Abstract

The last two decades or so have witnessed intense efforts to improve the teaching and learning of physics. Scholarly studies have provided the grounding for many projects which reform the structure of introductory courses. A number of these innovations, however, are resource intensive, or depend on the ability to introduce changes in areas which are beyond the control of the faculty (e.g., scheduling), thus inhibiting their implementation. An alternative strategy that overcomes these obstacles is to modify the nature of the laboratory experience (a component that practically nobody disputes is an essential part of the introductory course), to provide hands-on learning opportunities that differ from the traditional “follow-this-recipe-to-verify-this-law” approach.

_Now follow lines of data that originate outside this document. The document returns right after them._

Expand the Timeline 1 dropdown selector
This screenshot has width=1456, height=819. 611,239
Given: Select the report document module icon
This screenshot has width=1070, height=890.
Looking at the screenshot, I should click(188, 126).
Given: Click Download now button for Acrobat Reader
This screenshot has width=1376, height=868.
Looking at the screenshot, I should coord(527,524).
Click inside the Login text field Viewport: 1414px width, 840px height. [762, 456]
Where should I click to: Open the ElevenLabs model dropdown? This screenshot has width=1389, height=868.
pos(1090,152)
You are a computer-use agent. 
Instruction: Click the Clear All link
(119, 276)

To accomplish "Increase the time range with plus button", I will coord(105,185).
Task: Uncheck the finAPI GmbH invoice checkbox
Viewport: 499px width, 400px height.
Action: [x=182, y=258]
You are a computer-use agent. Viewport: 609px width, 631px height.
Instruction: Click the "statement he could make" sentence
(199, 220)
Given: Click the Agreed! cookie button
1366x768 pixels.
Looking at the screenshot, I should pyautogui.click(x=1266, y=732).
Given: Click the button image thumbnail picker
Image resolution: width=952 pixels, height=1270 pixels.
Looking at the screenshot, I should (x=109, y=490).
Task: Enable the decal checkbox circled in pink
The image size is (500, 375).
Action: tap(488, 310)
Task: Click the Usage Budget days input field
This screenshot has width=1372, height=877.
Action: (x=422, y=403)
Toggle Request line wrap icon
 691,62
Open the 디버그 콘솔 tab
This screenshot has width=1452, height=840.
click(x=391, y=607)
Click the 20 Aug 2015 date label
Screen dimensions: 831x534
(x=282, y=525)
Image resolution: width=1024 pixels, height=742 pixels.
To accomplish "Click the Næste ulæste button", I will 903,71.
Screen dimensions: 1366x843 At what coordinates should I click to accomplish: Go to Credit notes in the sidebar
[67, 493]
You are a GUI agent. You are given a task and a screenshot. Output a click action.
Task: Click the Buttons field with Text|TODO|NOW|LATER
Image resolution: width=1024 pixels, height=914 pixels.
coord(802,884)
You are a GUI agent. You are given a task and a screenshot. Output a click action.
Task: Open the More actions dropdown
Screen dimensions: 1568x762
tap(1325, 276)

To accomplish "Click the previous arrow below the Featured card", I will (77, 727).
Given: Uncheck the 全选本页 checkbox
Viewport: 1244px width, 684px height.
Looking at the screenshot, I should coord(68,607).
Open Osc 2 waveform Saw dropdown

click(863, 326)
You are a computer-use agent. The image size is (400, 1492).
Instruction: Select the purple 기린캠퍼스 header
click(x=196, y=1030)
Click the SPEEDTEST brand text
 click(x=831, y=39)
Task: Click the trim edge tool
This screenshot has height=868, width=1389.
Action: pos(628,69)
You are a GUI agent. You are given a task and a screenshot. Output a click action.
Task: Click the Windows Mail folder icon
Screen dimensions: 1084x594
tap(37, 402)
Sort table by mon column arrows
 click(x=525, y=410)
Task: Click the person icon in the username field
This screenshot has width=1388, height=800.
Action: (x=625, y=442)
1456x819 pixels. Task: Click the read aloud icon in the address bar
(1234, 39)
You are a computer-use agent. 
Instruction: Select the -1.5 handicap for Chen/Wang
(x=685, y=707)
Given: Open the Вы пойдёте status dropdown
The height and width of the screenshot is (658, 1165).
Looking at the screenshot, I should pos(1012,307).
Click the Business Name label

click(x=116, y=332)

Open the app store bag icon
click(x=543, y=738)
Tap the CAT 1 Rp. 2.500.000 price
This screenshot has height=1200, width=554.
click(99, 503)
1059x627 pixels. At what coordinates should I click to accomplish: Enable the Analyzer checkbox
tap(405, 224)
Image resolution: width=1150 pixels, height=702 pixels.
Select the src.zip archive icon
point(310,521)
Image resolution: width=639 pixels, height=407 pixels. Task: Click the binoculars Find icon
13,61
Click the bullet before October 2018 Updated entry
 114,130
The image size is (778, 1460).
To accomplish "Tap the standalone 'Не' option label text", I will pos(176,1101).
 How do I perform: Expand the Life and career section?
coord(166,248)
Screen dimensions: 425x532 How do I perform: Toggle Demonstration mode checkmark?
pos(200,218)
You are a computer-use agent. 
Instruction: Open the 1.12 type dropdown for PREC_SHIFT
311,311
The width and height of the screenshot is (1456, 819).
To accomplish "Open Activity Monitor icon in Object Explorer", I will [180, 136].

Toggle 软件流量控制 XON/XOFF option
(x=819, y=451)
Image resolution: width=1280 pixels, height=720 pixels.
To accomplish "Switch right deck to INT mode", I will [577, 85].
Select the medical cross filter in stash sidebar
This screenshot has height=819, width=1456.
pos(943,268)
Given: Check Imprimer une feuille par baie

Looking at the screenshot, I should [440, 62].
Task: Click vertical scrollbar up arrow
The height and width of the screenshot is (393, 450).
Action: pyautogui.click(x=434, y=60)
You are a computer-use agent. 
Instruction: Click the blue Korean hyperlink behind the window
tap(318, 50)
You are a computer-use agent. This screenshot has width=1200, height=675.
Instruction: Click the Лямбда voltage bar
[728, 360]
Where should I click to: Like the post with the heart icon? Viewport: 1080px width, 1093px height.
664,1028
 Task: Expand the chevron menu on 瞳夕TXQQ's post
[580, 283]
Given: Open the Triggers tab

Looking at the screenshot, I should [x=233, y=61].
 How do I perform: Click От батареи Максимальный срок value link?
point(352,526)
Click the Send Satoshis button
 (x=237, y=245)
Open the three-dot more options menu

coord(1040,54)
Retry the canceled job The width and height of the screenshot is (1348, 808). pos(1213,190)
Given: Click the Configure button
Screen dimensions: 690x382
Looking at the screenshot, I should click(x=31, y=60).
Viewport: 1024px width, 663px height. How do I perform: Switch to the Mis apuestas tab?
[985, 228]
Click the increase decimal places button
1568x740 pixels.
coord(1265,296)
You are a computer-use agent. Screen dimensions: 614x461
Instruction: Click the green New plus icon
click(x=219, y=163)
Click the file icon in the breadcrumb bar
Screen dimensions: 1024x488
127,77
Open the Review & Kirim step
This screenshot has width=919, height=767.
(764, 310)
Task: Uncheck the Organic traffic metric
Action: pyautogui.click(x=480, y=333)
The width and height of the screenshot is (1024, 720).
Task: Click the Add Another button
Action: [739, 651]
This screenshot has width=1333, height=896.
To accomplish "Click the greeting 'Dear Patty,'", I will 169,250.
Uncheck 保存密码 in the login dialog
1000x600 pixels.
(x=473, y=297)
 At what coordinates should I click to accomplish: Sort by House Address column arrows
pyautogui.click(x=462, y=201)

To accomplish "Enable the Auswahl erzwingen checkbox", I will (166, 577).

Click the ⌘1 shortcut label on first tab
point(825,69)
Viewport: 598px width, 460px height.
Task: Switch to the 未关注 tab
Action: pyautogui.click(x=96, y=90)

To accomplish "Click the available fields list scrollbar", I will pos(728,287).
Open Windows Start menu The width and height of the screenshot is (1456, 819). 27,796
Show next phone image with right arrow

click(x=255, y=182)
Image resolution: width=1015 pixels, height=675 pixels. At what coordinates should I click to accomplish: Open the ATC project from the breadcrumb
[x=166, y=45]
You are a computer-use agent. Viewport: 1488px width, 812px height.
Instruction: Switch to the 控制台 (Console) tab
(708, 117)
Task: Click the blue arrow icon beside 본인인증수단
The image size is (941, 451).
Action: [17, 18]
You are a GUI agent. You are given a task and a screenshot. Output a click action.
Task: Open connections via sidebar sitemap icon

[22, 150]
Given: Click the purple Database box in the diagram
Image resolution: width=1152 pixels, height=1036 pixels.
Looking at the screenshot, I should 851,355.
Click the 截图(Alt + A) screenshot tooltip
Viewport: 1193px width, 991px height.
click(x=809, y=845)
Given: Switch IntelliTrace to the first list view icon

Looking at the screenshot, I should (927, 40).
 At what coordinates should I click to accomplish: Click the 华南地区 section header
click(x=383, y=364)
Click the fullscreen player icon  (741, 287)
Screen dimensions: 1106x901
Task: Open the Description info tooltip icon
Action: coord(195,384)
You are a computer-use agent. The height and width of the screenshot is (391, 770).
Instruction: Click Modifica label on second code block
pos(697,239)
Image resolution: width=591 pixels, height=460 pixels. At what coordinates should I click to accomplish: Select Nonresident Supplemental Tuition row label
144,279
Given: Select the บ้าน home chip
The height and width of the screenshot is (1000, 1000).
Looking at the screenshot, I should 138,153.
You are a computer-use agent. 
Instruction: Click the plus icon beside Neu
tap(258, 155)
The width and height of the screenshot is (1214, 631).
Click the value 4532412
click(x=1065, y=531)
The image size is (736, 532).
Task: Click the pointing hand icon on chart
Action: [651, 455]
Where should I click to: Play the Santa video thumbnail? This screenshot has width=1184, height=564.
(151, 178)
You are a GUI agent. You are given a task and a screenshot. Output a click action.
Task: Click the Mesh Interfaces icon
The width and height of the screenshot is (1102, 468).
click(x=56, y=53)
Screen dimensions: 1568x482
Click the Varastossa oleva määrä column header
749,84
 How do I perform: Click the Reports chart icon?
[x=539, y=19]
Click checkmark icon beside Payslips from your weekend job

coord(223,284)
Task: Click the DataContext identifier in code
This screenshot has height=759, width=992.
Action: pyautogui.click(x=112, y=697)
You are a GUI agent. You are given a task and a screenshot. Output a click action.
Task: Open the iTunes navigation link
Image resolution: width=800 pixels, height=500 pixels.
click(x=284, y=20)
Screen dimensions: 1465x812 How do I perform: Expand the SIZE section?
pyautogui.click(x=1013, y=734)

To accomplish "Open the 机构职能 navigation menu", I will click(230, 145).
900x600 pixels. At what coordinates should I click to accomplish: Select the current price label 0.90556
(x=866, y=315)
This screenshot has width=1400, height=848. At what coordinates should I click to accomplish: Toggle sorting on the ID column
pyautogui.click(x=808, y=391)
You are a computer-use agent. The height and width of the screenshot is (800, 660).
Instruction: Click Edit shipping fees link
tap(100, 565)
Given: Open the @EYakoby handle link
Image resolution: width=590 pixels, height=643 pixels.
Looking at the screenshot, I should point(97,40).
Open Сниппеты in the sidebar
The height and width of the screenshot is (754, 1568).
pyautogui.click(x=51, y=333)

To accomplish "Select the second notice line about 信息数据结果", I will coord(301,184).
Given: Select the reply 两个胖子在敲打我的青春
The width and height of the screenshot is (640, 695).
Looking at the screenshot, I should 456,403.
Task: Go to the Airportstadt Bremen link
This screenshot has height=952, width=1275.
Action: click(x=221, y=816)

I have chosen to implement a variety of activities that support the overall objectives of the course: developing conceptual understanding and transferable skills, and providing practice in the ways scientists actually do science. Given the audience in this two-semester, algebra-based course, mostly biology majors and pre-professionals (health-related careers, such as medicine, physical therapy, and veterinary), these goals were identified as the most important and lasting contribution that a physics course can make to the students intellectual development. I offer here examples of the types of hands on activities that I have implemented, organized for the sake of this presentation in four rather loose categories, depending on which subset of the course objectives the activities mostly address: self-designed lab activities, discussion of demo-type activities, building concepts from simple to complex, and out-of-lab physical phenomena.